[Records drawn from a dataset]
%%
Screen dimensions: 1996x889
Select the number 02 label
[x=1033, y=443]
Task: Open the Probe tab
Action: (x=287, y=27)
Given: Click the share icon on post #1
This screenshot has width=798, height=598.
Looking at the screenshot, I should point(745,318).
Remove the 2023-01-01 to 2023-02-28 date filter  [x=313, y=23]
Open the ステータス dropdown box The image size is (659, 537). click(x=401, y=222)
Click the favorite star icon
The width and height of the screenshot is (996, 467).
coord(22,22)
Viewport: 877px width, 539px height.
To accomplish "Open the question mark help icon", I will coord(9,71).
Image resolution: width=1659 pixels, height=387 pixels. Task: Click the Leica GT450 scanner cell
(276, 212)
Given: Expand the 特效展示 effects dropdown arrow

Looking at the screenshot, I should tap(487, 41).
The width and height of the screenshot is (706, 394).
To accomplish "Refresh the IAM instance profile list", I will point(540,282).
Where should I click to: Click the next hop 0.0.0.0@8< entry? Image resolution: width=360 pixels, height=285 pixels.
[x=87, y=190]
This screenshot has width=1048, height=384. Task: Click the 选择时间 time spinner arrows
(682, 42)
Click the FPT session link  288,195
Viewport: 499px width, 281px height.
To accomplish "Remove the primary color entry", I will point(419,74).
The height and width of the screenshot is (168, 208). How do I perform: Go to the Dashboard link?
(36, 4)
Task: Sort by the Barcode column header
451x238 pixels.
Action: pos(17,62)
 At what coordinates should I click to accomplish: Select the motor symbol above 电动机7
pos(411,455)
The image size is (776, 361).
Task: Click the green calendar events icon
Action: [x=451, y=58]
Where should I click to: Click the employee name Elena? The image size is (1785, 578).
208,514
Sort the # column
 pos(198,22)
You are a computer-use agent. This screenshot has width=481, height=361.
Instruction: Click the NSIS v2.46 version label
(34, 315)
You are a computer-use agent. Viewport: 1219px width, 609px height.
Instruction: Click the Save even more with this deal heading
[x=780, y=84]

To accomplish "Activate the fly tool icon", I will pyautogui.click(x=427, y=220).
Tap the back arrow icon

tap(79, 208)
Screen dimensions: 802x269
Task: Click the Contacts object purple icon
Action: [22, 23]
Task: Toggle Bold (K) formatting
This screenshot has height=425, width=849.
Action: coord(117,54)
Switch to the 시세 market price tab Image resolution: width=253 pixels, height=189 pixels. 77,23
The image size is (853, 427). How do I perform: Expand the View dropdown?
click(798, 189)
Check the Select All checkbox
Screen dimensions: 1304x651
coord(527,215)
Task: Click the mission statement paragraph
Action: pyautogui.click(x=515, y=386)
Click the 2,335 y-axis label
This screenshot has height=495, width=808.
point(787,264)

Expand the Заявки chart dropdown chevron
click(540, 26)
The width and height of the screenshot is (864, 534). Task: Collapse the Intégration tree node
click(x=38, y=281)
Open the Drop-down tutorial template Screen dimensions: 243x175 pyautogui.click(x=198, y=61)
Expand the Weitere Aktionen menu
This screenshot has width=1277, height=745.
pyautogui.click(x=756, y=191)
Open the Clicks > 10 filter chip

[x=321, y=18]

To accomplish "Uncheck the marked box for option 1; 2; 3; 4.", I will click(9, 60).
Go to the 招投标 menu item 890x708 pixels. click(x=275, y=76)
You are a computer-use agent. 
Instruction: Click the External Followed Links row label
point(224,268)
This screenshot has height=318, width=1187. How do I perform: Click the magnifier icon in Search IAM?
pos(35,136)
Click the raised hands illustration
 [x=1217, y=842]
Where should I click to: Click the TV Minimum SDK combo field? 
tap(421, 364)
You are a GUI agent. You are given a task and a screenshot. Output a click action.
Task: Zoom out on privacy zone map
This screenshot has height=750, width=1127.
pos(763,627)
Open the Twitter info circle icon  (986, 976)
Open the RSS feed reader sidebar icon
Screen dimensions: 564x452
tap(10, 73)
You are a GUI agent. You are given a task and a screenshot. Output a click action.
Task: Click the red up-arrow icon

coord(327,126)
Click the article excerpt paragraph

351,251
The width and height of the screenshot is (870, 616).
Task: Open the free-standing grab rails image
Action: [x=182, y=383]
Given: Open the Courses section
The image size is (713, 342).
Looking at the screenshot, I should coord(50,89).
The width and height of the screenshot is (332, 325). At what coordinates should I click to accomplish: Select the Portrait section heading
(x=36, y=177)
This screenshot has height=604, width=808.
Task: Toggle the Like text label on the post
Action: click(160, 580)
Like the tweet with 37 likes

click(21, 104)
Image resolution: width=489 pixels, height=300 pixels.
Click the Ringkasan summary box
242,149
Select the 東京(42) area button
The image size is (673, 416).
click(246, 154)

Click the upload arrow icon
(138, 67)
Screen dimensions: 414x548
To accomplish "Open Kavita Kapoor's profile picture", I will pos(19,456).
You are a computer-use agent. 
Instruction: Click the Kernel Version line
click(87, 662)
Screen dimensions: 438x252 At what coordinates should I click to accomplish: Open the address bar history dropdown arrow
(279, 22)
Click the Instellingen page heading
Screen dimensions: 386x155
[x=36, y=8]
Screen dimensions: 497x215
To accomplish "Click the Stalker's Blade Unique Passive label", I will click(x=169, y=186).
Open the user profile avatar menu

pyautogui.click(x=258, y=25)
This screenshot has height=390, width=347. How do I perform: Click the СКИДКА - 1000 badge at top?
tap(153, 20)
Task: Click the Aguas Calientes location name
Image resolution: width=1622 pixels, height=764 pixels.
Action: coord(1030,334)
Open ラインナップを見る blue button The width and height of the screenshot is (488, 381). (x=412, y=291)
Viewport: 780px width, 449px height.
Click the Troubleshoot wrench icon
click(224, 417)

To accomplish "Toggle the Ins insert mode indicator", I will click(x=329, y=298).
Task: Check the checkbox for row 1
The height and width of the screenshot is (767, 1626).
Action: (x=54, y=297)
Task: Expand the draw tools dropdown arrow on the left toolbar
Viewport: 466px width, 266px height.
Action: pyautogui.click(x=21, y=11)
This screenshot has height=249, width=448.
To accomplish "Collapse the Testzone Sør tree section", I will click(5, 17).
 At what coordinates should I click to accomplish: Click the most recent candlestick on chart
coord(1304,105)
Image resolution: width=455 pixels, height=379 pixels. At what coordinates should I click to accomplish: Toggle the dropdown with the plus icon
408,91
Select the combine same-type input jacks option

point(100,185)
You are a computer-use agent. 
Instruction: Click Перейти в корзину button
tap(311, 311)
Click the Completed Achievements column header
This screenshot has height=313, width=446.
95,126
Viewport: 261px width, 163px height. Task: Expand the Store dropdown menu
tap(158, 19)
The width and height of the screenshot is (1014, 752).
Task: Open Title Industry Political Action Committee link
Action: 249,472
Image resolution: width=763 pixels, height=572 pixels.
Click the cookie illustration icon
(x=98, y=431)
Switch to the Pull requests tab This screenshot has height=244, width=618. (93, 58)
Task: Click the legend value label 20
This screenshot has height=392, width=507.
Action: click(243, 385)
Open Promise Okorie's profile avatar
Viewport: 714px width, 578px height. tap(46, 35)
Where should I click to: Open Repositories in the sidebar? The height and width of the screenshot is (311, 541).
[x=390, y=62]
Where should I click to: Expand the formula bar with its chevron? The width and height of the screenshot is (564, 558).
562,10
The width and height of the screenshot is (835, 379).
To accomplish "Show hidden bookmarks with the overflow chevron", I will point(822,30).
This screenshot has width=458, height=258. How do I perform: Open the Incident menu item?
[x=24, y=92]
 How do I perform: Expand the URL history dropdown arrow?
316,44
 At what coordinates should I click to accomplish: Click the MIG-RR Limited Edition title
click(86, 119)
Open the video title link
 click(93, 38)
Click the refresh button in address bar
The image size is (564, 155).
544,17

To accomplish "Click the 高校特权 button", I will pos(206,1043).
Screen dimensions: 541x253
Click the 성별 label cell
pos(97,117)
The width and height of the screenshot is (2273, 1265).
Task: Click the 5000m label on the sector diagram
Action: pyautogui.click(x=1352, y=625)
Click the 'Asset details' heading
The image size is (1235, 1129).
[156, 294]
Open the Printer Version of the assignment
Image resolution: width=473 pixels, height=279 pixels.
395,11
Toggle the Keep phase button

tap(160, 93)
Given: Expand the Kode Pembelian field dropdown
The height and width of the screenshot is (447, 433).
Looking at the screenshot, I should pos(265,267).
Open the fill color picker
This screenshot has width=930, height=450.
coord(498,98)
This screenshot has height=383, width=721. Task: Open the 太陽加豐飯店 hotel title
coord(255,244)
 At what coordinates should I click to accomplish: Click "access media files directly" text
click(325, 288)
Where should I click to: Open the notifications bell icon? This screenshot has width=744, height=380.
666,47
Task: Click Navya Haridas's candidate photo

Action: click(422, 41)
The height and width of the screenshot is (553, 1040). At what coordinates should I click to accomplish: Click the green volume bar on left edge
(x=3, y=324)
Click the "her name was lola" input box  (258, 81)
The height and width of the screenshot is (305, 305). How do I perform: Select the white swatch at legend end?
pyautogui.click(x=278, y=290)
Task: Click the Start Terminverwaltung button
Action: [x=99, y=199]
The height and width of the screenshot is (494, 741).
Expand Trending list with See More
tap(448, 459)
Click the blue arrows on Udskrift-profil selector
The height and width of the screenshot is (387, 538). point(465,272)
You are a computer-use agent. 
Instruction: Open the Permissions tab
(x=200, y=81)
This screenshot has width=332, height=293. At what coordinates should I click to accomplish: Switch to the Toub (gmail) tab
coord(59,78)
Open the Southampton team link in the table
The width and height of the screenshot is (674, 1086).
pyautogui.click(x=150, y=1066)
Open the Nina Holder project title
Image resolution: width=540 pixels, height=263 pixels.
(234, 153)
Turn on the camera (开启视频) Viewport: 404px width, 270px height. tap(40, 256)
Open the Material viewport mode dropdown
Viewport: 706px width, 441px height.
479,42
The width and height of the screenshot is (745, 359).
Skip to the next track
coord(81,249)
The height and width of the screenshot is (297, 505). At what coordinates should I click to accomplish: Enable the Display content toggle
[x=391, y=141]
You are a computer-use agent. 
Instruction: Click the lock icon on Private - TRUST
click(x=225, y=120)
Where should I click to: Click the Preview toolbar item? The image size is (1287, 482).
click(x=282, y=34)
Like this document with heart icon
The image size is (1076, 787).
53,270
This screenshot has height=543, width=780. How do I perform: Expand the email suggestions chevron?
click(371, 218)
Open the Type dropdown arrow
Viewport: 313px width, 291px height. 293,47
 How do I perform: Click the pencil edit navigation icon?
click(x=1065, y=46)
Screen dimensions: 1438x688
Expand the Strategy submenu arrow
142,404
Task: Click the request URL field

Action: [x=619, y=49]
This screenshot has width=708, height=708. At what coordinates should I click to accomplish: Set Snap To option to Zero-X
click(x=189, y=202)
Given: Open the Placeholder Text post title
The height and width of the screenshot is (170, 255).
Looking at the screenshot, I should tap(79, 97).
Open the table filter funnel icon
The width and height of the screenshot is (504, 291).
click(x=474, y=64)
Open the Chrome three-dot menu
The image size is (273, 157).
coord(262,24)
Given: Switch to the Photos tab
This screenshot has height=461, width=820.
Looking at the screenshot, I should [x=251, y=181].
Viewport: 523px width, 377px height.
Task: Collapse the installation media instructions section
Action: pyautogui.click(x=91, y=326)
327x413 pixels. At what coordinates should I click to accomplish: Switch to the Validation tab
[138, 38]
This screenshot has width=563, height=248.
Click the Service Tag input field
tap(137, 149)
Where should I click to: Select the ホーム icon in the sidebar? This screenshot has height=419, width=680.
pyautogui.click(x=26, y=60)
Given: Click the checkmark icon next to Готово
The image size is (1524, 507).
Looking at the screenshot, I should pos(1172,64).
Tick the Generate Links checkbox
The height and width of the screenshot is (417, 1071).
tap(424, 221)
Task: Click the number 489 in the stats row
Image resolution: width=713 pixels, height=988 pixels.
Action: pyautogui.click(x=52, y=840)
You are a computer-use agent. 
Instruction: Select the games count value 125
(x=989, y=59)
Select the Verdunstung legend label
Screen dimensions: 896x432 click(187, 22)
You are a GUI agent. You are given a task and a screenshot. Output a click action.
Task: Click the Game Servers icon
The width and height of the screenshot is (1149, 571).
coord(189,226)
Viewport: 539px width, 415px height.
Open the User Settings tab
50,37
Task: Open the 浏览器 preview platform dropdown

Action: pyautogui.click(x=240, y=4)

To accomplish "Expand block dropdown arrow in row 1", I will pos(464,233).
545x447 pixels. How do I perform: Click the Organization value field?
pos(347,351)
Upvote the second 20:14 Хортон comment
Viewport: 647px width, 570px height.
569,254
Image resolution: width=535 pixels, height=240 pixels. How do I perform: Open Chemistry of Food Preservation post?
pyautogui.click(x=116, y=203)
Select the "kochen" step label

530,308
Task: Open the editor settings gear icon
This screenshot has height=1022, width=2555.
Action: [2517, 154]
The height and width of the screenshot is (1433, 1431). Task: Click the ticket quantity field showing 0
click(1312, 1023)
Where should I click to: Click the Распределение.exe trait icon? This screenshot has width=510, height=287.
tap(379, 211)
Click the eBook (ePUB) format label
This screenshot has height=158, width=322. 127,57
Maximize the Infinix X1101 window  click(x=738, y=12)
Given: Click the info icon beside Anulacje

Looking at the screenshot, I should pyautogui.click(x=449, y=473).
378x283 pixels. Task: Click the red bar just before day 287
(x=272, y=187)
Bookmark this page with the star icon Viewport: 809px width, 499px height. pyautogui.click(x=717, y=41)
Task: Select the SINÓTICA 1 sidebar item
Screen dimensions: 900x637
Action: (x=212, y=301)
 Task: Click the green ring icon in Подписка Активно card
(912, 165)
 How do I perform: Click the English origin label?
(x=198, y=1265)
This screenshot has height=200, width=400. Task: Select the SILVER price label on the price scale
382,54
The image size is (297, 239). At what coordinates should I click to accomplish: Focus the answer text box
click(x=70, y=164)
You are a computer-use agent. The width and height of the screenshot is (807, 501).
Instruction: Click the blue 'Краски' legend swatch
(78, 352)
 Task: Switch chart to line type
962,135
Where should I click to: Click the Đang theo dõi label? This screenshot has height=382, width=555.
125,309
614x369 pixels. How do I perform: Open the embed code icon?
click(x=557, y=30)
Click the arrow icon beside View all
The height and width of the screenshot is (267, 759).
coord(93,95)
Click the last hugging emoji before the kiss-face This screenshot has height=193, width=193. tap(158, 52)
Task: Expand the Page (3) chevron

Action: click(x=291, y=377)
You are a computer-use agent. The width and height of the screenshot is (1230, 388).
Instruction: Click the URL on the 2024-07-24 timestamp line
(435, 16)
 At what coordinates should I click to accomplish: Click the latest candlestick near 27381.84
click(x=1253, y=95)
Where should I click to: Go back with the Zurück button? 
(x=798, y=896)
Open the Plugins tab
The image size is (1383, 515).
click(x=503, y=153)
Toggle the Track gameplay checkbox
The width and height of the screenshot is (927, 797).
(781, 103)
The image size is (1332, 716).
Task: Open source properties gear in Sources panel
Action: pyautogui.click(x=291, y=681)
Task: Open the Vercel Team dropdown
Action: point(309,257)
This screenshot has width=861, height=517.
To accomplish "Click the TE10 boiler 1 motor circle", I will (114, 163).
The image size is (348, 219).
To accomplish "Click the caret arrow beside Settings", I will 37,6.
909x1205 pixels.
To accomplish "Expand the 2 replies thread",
%%
__AIM OF THE EXERCISE__. Quote the records above from their first line through the line containing "Remove the 2023-01-01", both ends included.

__RESPONSE TO THE EXERCISE__.
Screen dimensions: 1996x889
Select the number 02 label
[x=1033, y=443]
Task: Open the Probe tab
Action: (x=287, y=27)
Given: Click the share icon on post #1
This screenshot has width=798, height=598.
Looking at the screenshot, I should point(745,318).
Remove the 2023-01-01 to 2023-02-28 date filter  [x=313, y=23]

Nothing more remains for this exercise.